▼

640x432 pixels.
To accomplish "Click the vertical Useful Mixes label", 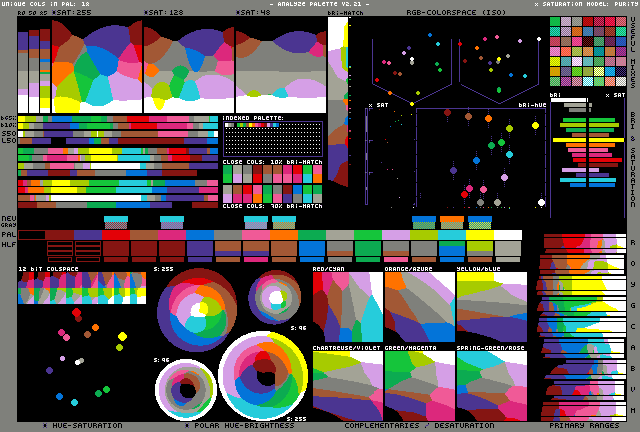I will click(x=632, y=52).
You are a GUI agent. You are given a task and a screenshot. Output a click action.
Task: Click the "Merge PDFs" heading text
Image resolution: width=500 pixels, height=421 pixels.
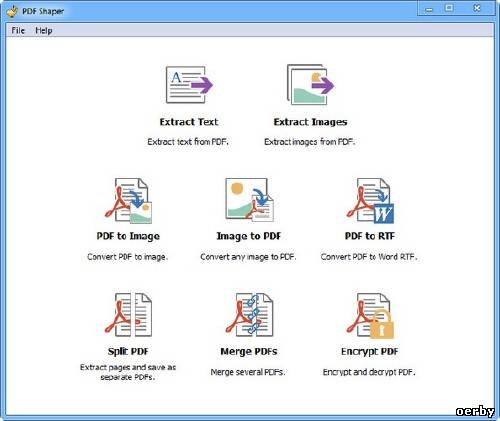click(249, 351)
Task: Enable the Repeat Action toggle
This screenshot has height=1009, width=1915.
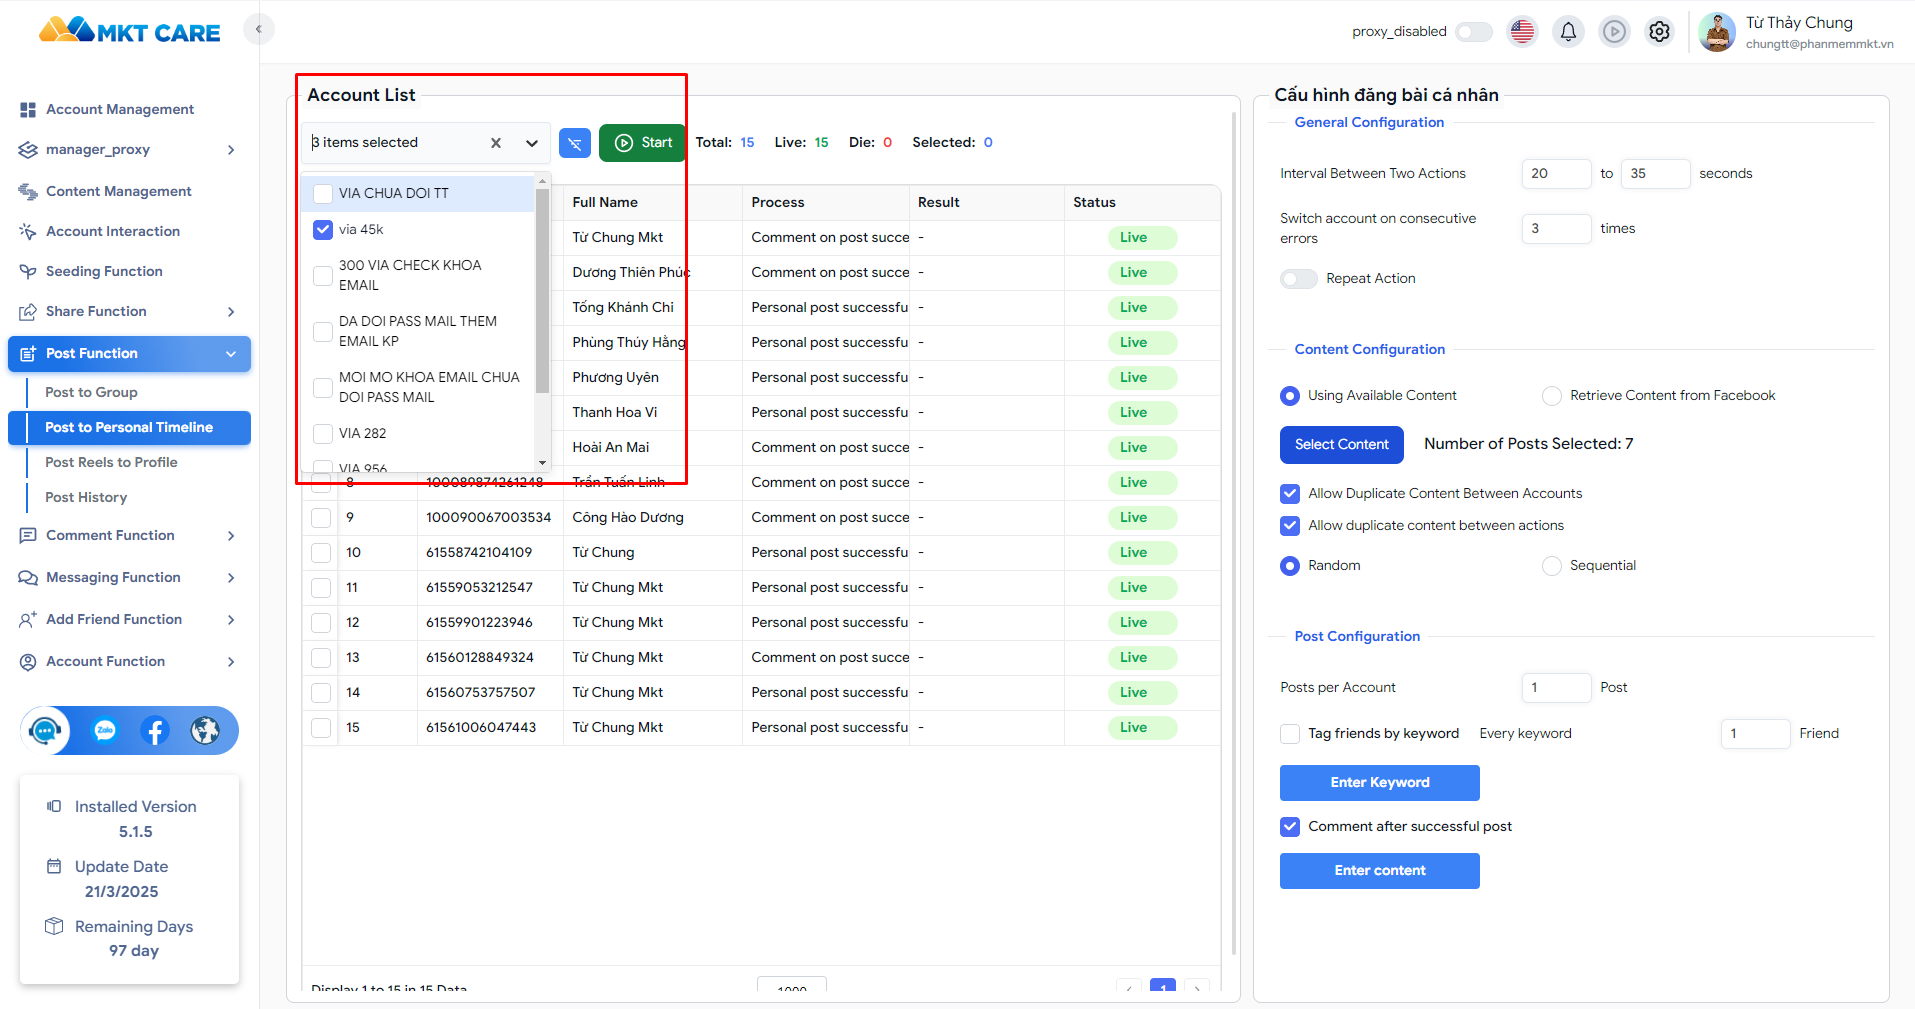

▲

> _Goal_: Copy the records word for word, from the line containing "You are a GUI" through the end of the records, with both ends included. Leave the pictures out of your copy.

> _Answer for the task_:
You are a GUI agent. You are given a task and a screenshot. Output a click action.
Task: Click the "Merge PDFs" heading text
Image resolution: width=500 pixels, height=421 pixels.
click(249, 351)
Task: Enable the Repeat Action toggle
This screenshot has height=1009, width=1915.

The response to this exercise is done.